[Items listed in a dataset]
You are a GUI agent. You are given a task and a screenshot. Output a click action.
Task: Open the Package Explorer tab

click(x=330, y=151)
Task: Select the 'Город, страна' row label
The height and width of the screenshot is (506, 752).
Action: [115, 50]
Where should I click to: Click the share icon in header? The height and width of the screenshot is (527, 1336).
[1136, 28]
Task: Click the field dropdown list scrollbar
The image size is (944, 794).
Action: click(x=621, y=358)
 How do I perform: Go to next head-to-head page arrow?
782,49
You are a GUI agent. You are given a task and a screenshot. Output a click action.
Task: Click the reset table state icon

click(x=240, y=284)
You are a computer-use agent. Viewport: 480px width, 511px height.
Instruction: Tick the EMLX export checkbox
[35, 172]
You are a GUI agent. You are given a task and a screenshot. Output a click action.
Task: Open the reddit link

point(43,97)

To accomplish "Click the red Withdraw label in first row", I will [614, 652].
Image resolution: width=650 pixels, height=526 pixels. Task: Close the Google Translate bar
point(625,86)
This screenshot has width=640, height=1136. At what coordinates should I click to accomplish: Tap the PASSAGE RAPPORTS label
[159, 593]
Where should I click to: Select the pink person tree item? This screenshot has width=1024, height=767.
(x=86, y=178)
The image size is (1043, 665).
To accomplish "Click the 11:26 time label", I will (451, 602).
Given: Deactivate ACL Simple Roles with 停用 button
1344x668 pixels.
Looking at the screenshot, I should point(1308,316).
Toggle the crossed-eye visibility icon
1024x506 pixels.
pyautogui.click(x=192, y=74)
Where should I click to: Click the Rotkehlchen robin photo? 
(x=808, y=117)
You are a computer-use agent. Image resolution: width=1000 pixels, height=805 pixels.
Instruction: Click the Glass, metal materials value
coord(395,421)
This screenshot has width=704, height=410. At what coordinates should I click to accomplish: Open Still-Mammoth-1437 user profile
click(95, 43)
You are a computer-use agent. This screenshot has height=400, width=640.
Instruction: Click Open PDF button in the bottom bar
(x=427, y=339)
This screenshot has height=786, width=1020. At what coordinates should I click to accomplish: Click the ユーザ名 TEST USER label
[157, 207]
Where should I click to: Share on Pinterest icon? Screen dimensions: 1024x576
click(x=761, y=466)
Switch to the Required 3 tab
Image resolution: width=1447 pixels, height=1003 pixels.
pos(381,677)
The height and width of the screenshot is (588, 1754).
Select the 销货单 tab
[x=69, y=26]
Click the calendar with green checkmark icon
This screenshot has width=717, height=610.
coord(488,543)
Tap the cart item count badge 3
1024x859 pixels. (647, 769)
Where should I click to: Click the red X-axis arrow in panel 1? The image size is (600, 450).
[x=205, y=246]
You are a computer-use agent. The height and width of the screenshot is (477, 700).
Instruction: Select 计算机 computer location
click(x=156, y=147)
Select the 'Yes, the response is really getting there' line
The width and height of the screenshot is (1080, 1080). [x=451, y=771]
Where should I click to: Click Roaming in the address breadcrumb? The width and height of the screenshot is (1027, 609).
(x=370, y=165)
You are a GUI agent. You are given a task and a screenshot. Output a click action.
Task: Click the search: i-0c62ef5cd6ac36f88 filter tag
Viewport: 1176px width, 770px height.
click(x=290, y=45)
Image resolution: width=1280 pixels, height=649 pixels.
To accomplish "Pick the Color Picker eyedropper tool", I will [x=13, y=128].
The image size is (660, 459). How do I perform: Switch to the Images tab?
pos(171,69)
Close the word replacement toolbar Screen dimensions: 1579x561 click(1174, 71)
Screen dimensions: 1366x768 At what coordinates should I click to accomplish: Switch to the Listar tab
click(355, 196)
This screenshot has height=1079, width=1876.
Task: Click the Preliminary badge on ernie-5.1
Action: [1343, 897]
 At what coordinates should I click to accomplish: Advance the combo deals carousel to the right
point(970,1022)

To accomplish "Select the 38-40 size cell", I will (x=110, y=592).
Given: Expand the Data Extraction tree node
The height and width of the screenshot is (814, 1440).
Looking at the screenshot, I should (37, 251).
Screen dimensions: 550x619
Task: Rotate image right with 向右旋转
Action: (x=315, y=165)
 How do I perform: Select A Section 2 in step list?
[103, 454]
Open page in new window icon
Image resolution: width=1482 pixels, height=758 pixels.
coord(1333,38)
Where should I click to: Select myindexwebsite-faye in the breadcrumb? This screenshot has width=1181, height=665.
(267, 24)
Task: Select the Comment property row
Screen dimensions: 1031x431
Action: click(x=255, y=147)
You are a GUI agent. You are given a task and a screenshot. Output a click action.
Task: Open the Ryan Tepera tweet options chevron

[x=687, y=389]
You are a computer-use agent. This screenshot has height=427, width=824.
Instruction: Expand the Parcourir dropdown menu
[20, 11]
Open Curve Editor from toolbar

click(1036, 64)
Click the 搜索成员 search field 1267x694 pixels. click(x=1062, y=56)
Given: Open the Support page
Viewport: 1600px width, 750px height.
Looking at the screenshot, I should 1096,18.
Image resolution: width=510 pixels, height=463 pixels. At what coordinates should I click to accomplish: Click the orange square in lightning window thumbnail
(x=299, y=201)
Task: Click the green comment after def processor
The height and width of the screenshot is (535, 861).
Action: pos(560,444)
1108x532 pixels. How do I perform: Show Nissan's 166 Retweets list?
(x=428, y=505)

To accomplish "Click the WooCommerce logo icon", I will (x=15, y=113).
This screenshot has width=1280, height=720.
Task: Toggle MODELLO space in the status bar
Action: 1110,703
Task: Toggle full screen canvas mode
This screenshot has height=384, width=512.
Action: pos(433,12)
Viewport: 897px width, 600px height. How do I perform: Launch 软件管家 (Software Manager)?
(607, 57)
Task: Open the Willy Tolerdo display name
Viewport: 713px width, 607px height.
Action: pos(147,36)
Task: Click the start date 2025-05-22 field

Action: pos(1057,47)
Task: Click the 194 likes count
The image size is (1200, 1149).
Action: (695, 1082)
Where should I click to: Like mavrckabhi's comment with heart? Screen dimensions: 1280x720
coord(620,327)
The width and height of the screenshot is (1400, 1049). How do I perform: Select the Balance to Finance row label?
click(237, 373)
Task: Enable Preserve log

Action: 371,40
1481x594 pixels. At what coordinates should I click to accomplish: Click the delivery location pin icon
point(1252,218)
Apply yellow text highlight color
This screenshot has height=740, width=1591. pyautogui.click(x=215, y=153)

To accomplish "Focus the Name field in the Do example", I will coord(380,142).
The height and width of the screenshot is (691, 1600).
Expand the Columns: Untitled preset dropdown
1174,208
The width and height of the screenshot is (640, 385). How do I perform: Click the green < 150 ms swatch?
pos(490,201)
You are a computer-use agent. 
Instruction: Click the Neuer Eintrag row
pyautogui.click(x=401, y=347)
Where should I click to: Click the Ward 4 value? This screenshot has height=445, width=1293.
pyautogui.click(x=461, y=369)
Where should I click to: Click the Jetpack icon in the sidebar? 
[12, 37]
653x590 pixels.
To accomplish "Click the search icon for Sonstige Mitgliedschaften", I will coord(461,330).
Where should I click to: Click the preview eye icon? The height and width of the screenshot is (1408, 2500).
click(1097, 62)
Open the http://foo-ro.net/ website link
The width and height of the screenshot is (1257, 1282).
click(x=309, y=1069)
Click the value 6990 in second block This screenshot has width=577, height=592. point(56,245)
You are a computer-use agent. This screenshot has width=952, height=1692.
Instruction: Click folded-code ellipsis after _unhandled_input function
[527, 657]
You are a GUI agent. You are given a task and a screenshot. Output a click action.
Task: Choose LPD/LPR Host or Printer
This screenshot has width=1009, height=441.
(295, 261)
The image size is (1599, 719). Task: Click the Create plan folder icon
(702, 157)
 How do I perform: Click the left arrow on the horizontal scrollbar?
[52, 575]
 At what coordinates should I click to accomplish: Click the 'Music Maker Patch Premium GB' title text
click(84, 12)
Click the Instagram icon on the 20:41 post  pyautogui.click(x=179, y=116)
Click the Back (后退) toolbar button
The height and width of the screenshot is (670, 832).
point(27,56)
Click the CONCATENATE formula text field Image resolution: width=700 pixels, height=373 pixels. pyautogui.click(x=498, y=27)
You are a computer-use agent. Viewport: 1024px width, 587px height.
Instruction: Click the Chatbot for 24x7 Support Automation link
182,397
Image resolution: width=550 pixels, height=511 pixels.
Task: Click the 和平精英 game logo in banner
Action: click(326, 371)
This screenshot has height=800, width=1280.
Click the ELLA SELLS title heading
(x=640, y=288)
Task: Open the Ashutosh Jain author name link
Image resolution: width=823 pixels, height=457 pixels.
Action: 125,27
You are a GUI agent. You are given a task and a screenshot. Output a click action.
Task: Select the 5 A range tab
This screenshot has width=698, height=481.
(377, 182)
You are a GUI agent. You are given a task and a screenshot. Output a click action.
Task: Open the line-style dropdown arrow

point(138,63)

■ **Aim of the exercise**
Above are the records; copy each line from them that includes the string "search".

■ **Response to this exercise**
Task: Click the search: i-0c62ef5cd6ac36f88 filter tag
Click the 搜索成员 search field 1267x694 pixels. click(x=1062, y=56)
To accomplish "Click the search icon for Sonstige Mitgliedschaften", I will coord(461,330).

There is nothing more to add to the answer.